À l’occasion de son avis Rassemblement des Opticiens de France du 22 avril 2020, l’Autorité de la concurrence a même admis que les pratiques justifiées par la période actuelle pouvaient dépasser le champ de la lutte directe contre la pandémie, en validant l’intervention de l’association professionnelle au soutien des membres ayant cessé leur activité du fait de la crise dans leurs échanges avec les bailleurs.

Cette ouverture traduit-elle un changement profond de la politique de concurrence ?

L’assouplissement de l’appréhension des accords horizontaux pourrait durer plusieurs mois.

C’est également le cas de la politique de blocage des investissements étrangers, le gouvernement français ayant annoncé un abaissement prochain des seuils de déclenchement du contrôle par l’État des prises de participation d’investisseurs non européens dans une entreprise française opérant sur un secteur sensible. Cette mesure resterait en vigueur jusqu’au 31 décembre 2020.

Néanmoins, si les autorités sont compréhensives en temps de crise, cela ne signifie pas que les règles de concurrence ne continueront pas à s’appliquer dans les autres secteurs, ni que la situation sanitaire pourra servir de justification à des comportements abusifs.

Les autorités rappellent qu’elles engageront des poursuites contre les entreprises qui chercheraient à profiter de la crise pour augmenter les prix ou adopter des comportements prédateurs. La CMA au Royaume Uni a notamment indiqué avoir écrit à 187 entreprises suite à plus de 21,000 plaintes pour comportement prédateur.

Pour les géants du numérique, l’enjeu demeure inchangé, avec la poursuite des négociations du Digital Services Act, qui permettrait au régulateur européen de prendre des mesures préventives pour limiter leur pouvoir de marché et possibilités de croissance externe. Au niveau français, la Loi visant à garantir le libre choix du consommateur dans le cyberespace contient des dispositions similaires.

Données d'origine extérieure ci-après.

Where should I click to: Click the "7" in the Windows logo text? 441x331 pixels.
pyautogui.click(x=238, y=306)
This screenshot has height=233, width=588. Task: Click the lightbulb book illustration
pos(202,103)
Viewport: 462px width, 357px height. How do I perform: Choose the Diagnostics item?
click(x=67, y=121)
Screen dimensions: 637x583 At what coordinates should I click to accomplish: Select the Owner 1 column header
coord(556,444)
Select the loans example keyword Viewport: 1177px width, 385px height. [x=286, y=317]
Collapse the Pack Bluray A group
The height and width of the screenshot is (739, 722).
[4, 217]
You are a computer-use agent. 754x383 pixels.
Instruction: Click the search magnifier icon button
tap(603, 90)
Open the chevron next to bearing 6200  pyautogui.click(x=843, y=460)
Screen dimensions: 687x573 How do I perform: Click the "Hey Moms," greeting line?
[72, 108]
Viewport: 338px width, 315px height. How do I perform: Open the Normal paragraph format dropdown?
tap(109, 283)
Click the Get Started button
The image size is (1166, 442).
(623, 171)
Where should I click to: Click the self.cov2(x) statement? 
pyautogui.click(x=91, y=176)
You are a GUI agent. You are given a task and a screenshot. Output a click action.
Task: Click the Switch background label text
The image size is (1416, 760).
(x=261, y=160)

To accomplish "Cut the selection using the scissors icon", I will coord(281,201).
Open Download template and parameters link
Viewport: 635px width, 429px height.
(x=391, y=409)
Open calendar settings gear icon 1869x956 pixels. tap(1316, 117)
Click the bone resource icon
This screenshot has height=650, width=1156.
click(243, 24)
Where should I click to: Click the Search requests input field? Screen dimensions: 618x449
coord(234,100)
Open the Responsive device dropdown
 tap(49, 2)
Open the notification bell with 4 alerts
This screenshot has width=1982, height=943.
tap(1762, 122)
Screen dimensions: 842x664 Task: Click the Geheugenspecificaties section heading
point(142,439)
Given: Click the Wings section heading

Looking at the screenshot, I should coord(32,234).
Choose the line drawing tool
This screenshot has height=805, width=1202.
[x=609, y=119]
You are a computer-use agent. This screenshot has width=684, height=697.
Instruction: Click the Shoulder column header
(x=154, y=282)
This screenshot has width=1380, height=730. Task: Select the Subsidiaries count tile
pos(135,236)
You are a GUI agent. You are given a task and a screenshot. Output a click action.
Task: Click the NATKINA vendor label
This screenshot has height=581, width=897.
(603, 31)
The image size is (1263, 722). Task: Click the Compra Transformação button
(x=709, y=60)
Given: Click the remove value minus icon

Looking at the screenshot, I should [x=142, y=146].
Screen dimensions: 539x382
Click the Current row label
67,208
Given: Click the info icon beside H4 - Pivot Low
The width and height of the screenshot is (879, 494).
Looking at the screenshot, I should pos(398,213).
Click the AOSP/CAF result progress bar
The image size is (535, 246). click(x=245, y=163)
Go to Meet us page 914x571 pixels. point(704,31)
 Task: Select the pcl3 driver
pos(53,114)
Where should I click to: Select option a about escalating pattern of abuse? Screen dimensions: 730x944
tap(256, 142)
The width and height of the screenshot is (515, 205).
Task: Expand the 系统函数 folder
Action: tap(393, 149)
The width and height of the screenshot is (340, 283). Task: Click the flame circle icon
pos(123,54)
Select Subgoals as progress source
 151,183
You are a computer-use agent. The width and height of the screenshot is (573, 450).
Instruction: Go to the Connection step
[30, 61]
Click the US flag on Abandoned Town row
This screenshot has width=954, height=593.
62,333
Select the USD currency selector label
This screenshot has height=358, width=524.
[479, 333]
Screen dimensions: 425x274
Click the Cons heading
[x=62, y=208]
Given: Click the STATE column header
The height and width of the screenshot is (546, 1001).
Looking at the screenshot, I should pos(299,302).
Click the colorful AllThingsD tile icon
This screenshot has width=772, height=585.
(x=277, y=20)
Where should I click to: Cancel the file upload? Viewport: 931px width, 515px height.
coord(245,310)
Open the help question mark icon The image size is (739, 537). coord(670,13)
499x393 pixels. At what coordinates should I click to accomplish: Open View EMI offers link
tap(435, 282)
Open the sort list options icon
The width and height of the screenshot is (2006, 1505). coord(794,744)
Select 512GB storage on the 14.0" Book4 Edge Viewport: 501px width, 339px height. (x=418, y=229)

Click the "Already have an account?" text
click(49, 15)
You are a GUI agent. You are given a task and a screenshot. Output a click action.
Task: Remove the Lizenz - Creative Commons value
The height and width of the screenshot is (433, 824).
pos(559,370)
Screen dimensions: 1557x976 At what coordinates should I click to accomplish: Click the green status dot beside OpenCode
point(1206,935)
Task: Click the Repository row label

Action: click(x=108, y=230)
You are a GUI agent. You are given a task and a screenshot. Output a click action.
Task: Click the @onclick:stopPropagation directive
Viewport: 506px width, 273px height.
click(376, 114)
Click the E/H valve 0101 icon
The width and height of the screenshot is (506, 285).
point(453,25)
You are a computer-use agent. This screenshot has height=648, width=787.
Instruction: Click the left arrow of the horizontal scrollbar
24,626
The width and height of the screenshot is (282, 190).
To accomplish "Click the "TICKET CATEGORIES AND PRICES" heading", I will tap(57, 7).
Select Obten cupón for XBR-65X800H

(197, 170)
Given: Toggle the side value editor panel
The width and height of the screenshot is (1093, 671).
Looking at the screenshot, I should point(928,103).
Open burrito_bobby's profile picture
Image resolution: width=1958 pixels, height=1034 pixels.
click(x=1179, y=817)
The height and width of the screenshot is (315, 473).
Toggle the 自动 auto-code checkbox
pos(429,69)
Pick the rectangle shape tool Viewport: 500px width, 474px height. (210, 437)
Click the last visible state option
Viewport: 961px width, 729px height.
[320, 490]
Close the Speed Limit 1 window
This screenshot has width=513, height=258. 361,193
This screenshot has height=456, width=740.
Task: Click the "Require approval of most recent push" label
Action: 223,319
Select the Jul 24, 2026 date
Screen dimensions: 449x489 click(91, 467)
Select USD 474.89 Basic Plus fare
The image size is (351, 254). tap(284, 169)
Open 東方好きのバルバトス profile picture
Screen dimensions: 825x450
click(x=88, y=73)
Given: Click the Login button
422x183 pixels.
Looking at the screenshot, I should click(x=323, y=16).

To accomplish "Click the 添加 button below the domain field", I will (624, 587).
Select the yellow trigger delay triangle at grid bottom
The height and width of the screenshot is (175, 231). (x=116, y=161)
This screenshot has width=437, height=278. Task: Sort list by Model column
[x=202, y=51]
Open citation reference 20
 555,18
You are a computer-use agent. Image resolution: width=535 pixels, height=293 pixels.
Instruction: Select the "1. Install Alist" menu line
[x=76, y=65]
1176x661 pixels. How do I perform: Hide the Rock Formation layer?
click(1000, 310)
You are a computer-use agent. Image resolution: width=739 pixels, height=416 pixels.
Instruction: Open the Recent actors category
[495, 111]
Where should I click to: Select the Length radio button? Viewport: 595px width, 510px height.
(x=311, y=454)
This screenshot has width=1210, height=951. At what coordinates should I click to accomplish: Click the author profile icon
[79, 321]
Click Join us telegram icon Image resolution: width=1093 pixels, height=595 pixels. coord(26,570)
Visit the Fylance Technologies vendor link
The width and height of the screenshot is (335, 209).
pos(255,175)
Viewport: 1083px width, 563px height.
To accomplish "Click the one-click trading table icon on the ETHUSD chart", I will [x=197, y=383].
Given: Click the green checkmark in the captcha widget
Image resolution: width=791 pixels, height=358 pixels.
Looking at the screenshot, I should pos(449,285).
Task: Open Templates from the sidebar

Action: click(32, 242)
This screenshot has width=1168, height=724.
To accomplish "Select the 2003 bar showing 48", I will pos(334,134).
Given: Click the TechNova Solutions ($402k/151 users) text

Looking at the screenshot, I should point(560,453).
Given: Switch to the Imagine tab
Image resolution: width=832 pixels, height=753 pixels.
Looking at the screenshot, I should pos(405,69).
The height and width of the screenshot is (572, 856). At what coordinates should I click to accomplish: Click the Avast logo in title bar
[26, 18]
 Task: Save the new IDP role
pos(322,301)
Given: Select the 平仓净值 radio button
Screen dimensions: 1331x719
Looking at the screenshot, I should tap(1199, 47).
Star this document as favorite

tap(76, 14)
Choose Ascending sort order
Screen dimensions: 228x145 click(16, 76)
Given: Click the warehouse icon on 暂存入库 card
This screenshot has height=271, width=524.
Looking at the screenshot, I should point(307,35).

Les règles de concurrence sont donc adaptées et assouplies en temps de crise, ce qui est bienvenu. Compréhensives dans certains secteurs (production et distribution de produits essentiels, médicaments), les autorités mettent en garde contre les abus, et gardent le cap sur les politiques générales (numérique notamment). Néanmoins, certains effets des politiques nationales (aides d’état et investissements étrangers par exemple) continueront de se faire sentir au moins jusqu’à fin 2020.